Air Reserve Technicians demand answers

The alarm is being raised at Keesler Air Force Base in Mississippi by Air Reserve Technicians claiming that they were exposed to a chemical that could be the reason behind several deaths and illnesses among them. Retired Air Force Reserve Master Sgt. Tamla McGhee, 45, who served with the 403rd Fabrication Flight from 2001 to 2012 said, “One thing I told my dad … I have never seen so many people in one squadron pass away from cancer,”.

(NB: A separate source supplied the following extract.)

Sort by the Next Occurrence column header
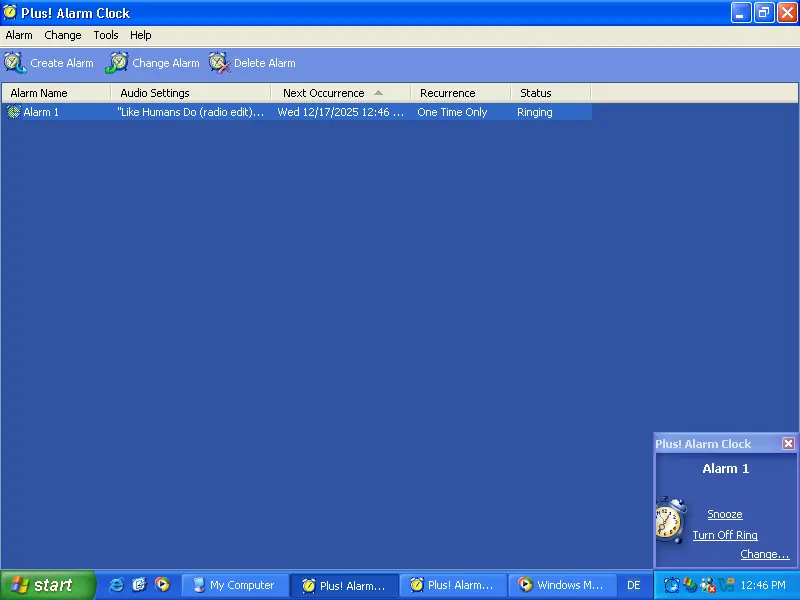[x=324, y=93]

According to an article published by McClatchy DC, the unit was comprised of about 15 or more reservists at a time who were tasked with removing corrosion, welding and drilling new parts, blasting off old paint, and repainting aircraft. Recently two of the Air Force Reserve Techs passed away. “Air Force Reserve Tech Sgt. Sean Delcambre died Aug. 5 at age 34 from advanced-stage Hodgkin’s disease and Non-Hodgkin’s lymphoma, which are blood cancers. Up to his final hours, Sean and his wife Amy Delcambre, 36, had remained positive about his ability to beat cancer. It was another tragic loss after their son Jude was born prematurely in 2014 and died the day after Christmas at 33 weeks.”

Two weeks after their deaths, the families of the servicemen are speaking out to try to raise awareness about hexavalent chromium, a chemical linked to cancer that they believe caused their deaths. Exposure to this chemical can occur during activities like industrial welding and paint spraying, according to the Occupational Safety and Health Administration.

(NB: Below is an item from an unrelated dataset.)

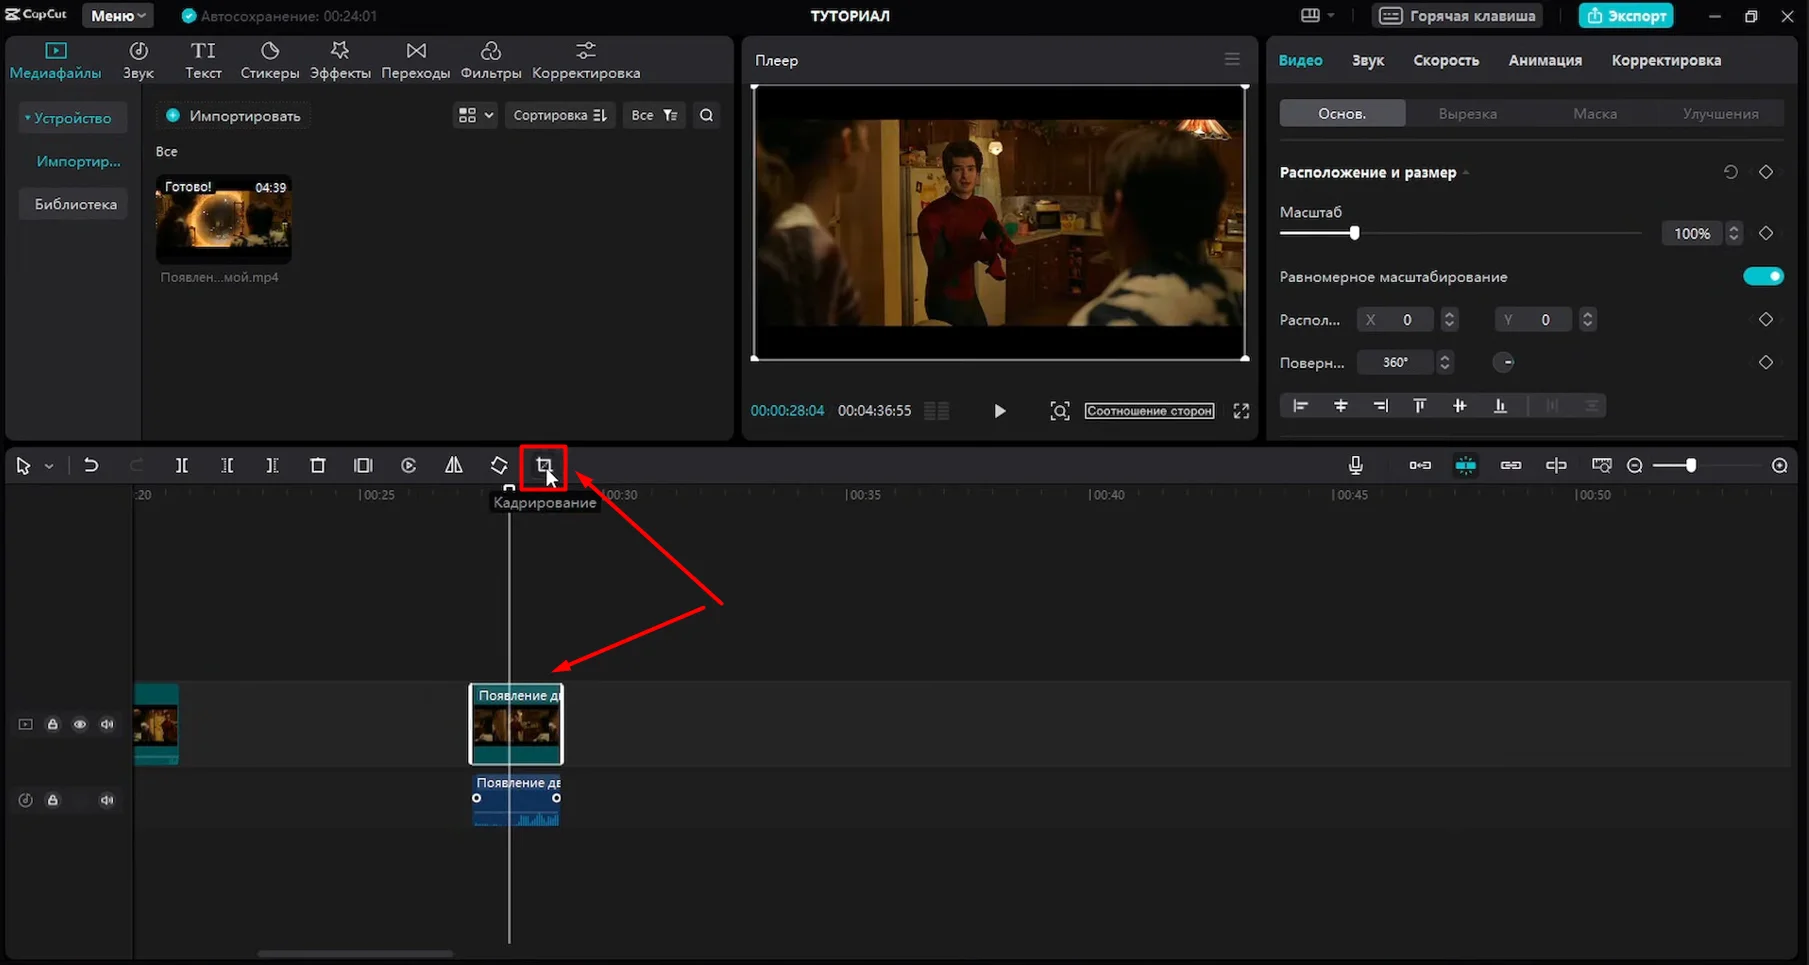
Task: Click the Экспорт button
Action: pyautogui.click(x=1626, y=16)
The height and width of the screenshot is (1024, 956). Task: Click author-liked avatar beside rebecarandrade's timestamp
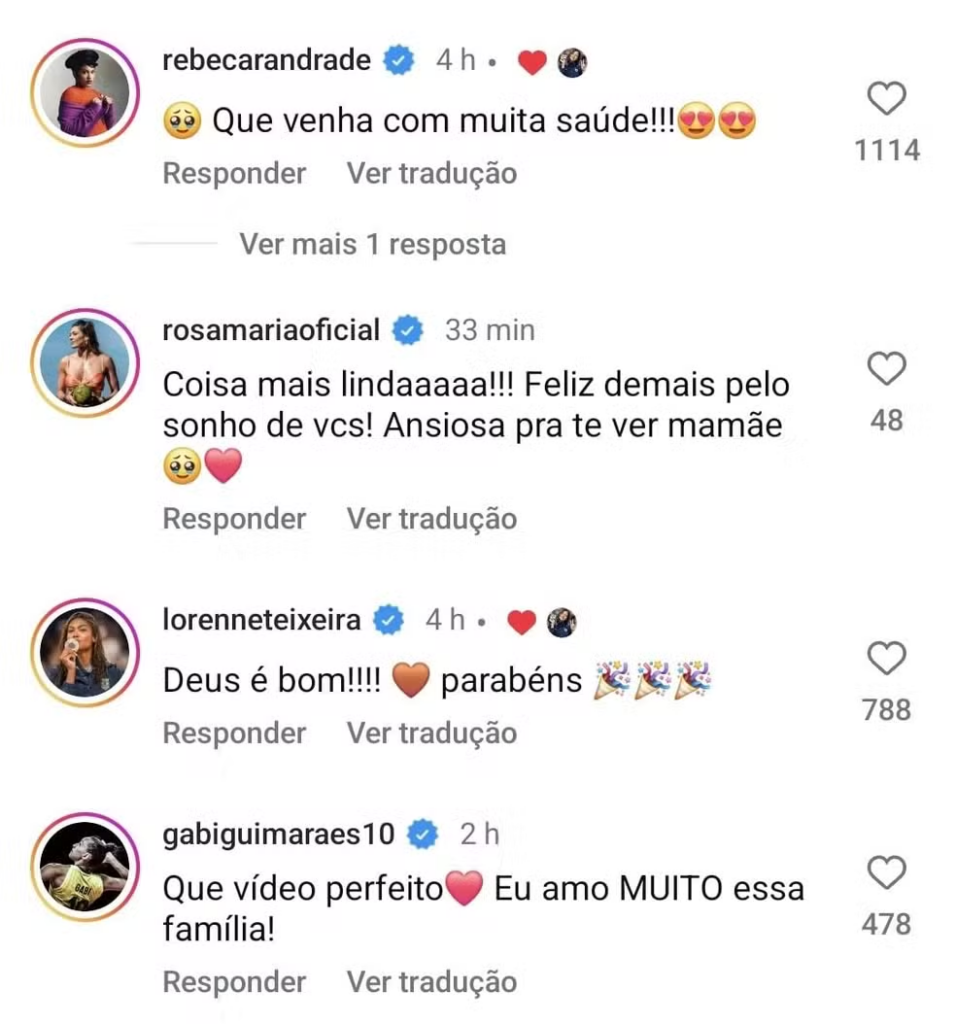coord(572,62)
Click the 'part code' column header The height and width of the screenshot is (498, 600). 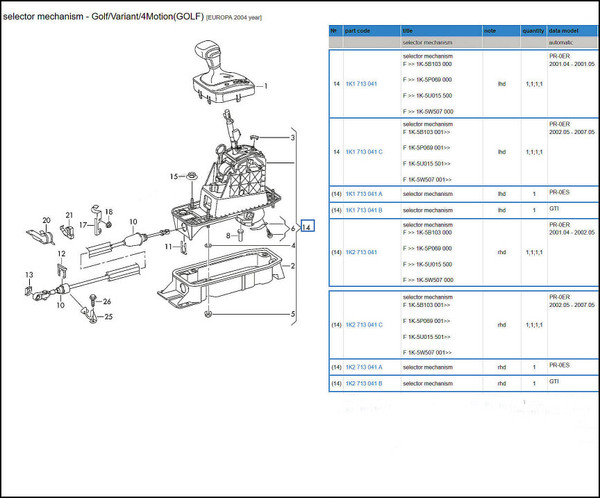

The article continued by saying, “Air Force documents obtained by McClatchy show that inside the unit’s workspace contamination by unsafe levels of the potentially harmful substances dated back to at least 2011 for lead and 2012 for hexavalent chromium. McDonald provided paperwork to McClatchy on an inspector general complaint he filed in 2016 about the lack of a working filtration system to deal with the chemicals. The existence of the Air Force documents reporting above-acceptable levels of hexavalent chromium in the break room was first reported by local Biloxi TV station WLOX.”

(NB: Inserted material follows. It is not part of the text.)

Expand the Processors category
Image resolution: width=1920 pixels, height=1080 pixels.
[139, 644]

A spokeswoman for Keesler Air Force Base was quoted as saying, “We have instituted OSHA approved mitigating processes to ensure the safety of our members until state-of-the-art upgrades can be made to our facilities,” Jessica Kendziorek, a spokeswoman for the base, said, “New machinery used for removing paint was installed in 2016, she said, but “is currently not in use, until a climate-controlled environment can be obtained.”